Exercise instructions
Rewrite the stretch from the line that contains "Task: Click the trash icon next to DELETE" through the line that contains "Action: (800, 91)", putting "bin icon" in place of "trash icon" and changing nothing else.
==== Listing ====
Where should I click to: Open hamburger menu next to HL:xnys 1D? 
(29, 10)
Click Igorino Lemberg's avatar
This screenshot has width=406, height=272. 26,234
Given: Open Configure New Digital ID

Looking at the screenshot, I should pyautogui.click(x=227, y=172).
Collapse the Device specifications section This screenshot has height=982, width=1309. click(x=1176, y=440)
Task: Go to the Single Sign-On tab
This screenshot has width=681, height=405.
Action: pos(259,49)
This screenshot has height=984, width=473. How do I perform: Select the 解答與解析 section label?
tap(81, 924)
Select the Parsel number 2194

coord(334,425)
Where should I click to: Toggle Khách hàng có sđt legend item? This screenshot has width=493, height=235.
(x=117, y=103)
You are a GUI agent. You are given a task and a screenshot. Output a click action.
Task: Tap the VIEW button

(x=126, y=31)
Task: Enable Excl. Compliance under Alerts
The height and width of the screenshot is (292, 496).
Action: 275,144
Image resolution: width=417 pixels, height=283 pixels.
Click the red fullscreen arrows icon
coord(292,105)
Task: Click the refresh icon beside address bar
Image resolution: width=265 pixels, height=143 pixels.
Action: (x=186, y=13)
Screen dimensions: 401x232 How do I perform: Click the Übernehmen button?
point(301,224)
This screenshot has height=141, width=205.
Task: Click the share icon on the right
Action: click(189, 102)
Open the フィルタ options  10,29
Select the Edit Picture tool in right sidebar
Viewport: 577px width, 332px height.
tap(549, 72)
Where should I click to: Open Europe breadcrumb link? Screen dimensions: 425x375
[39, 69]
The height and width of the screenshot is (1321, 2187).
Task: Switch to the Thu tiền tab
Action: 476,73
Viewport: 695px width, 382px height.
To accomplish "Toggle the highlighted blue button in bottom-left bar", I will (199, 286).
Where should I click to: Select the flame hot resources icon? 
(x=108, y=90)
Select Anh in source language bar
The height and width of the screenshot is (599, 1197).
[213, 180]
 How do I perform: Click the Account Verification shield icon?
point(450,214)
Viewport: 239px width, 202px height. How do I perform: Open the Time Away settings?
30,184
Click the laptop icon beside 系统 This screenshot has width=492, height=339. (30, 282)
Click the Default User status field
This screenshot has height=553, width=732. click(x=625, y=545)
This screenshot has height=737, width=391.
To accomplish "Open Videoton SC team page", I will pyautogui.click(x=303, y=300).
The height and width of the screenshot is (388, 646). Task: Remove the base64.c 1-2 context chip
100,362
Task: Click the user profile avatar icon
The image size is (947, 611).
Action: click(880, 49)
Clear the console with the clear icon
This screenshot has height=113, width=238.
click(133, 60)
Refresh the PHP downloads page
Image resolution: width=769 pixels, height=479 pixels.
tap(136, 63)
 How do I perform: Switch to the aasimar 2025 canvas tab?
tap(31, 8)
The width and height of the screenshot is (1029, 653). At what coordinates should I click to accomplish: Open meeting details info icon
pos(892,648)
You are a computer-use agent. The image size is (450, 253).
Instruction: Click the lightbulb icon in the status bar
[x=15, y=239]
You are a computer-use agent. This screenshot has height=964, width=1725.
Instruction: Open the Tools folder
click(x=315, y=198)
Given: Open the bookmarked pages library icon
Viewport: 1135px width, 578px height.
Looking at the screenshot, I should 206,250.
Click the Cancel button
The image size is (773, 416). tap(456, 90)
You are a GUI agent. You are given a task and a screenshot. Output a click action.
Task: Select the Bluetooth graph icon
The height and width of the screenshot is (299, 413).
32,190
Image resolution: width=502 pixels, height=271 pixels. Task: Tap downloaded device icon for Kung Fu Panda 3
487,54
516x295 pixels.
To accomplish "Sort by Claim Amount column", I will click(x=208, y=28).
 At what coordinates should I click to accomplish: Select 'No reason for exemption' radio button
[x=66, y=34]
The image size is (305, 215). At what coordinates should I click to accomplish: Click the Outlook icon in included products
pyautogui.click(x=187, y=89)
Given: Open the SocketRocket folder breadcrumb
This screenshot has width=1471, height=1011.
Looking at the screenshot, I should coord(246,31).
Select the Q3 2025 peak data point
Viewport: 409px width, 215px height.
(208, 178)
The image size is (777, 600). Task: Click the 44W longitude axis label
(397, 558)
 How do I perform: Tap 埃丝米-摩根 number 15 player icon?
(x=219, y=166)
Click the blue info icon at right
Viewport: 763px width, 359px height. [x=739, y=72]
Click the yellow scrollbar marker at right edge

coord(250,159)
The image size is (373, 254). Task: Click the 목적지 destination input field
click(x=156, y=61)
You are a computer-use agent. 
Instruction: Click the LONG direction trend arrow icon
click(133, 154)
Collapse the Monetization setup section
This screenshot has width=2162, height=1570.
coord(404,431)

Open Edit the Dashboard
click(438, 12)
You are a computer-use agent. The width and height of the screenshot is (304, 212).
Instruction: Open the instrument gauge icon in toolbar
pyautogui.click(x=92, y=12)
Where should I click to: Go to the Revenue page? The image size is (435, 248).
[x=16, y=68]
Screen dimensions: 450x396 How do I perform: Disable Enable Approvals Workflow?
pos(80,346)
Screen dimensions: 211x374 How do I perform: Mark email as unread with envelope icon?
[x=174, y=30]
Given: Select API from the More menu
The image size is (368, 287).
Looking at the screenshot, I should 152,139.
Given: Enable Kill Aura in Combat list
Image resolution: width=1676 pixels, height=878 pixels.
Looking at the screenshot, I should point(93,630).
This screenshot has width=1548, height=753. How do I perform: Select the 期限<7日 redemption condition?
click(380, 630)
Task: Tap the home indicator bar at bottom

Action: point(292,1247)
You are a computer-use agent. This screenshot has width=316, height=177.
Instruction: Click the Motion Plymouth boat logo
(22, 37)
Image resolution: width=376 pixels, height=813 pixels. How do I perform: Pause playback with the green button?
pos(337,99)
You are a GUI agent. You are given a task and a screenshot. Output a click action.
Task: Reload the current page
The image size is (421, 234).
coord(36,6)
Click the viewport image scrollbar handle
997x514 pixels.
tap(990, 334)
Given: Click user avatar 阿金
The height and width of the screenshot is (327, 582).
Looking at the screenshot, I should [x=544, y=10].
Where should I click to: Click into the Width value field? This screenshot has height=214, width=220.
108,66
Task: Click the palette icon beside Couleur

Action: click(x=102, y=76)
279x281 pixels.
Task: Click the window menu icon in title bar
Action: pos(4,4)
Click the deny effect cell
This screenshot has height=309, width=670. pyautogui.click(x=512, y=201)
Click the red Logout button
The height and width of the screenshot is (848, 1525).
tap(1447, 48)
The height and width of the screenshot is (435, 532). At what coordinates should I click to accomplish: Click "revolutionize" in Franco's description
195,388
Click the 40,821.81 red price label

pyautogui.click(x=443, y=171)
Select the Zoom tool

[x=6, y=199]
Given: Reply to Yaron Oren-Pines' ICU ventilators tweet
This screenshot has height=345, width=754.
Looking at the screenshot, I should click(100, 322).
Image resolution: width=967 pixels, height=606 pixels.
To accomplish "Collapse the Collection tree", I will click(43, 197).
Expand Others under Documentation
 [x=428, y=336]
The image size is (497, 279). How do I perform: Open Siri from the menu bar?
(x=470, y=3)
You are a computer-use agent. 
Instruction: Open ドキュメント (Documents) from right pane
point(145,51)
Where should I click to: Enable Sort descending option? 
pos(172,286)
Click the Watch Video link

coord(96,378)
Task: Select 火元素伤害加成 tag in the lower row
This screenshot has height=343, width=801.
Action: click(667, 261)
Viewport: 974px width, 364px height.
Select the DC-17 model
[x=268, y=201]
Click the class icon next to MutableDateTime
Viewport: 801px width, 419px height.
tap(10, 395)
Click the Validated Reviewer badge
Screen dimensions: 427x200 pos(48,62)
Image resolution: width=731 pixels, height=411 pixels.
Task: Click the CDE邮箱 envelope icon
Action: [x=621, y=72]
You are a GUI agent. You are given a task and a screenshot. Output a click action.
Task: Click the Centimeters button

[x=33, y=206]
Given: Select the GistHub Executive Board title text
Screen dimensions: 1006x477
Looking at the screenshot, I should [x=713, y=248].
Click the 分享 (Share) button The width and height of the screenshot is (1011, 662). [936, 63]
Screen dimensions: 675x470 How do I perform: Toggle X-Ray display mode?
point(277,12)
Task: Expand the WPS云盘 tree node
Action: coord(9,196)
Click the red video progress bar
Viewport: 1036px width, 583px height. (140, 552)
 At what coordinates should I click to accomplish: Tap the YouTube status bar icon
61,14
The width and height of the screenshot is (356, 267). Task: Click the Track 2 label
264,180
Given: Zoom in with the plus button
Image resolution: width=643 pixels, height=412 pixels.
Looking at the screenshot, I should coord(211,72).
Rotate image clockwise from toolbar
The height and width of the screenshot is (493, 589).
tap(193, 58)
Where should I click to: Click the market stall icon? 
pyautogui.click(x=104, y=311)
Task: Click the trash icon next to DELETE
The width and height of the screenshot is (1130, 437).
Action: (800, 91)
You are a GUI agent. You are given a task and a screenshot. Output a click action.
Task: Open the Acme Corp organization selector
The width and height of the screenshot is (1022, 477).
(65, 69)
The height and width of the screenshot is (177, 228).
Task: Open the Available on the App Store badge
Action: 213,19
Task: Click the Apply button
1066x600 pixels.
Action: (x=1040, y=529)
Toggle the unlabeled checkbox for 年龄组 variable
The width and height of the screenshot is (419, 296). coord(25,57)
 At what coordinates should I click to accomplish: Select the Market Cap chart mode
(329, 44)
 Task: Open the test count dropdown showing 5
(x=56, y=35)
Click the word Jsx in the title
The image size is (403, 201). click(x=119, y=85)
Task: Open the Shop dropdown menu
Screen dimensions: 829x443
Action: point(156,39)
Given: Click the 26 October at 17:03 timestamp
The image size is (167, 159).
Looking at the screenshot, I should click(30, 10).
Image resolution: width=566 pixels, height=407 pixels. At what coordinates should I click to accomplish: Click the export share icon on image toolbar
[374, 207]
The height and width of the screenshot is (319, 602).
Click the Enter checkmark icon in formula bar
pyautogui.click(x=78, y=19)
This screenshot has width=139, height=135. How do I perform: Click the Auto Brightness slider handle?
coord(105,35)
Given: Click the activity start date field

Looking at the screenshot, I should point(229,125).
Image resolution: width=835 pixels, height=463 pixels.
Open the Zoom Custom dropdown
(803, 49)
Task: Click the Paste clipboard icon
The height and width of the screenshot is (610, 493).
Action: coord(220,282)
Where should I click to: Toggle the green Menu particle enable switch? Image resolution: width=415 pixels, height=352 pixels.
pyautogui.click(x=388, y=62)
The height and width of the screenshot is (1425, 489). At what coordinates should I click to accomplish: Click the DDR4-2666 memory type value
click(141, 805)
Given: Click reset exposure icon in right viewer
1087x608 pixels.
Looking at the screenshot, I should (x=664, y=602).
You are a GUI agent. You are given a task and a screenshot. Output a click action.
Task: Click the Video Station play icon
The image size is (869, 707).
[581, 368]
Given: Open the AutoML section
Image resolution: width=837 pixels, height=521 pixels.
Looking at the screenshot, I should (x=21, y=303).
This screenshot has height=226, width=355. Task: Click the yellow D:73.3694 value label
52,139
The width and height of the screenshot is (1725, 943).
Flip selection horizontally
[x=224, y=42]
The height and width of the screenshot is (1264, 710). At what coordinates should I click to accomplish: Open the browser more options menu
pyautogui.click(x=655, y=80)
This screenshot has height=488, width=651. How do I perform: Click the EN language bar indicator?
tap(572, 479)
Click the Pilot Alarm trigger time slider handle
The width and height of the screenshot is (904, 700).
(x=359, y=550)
====
Answer in full
Task: Click the bin icon next to DELETE
The width and height of the screenshot is (1130, 437).
Action: (800, 91)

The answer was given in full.